Participants in a TB-HIV workshop in Mozambique were advised by the World Health Organization (WHO) that more lives can be saved by improving implementation in decentralised and integrated settings than by centralised and specialised HIV care and antiretroviral therapy (ART) services.
Teams from 14 sub-Saharan countries met with officials from WHO, the United States Agency for International Development (USAID) and regional organisations representing people living with HIV (PLH) for the three-day workshop on TB-HIV collaboration, held in Maputo on April 10–12. The event was designed to give participants the opportunity to review progress and discuss next steps for expanding implementation. A team from The Union Zimbabwe Office represented The Union.
Dr Diane Havlir, chairperson of WHO's TB-HIV Working Group, told participants that all the tools for improving joint TB and HIV services are now available. More lives can be saved, she said, through task-shifting, task sharing and other improvements in the implementation of services in decentralised settings, rather than by offering more centralised and specialised HIV care and ART services.
The teams discussed key issues, such as how to achieve universal access to antiretroviral treatment (ART) for TB patients; develop new models of care that can support the scale-up of TB-HIV services; draw up infection control guidelines and put them into practice; conduct intensified case finding in health facilities and community settings; remove the barriers to the implementation of isoniazid preventive therapy; monitor and evaluate TB-HIV activities; and capture data to improve services.
Dr Havlir urged participants to think in new ways about how to prevent HIV infections, prevent TB in PLH, diagnose TB and drug-resistant TB and ensure the rapid start of ART in PLH with TB. She also stressed the need to plan services so that patients are not lost in the 'transitions': for example, from the TB clinic to the HIV testing point or from TB care to HIV care and ART.
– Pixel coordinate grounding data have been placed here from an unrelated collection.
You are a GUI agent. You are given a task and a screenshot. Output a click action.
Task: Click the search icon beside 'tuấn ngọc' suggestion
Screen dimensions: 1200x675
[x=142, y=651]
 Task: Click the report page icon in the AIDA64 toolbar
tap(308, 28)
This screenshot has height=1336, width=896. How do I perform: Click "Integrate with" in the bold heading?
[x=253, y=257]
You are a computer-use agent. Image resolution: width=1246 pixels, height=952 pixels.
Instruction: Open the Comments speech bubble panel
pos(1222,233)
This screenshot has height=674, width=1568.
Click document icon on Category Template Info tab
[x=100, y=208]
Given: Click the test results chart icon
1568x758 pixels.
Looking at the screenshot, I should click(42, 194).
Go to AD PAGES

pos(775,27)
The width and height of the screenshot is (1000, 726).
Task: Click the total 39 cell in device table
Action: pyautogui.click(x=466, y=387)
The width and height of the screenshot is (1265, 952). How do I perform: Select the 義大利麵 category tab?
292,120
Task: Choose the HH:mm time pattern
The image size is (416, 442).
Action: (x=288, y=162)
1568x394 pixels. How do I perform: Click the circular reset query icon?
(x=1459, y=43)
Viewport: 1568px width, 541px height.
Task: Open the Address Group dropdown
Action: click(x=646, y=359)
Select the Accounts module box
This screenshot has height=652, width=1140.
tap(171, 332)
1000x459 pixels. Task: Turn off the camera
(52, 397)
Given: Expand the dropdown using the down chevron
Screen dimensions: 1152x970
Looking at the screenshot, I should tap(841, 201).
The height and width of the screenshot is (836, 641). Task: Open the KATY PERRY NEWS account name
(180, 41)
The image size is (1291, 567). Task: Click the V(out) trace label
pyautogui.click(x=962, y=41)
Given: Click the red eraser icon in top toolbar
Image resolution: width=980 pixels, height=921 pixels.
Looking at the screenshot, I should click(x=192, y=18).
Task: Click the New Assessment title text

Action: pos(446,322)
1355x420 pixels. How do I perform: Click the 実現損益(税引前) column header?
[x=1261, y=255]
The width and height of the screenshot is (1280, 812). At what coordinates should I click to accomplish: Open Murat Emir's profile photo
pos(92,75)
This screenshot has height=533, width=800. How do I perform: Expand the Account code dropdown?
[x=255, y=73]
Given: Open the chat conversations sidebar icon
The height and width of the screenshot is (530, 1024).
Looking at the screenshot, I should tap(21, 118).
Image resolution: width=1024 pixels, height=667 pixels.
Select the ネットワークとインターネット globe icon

In conclusion, she made a passionate call for WHO and the national programmes to consider improving data collection to measure TB treatment outcomes in both PLHs and HIV-negative TB patients, the time it takes to start ART from the start of TB treatment in PLHs who also have TB, the number of PLH who had TB who are retained in care at 12 months after starting ART, the number of PLH who have a viral load measurement at 12 months and the number of PLH who have a suppressed viral load.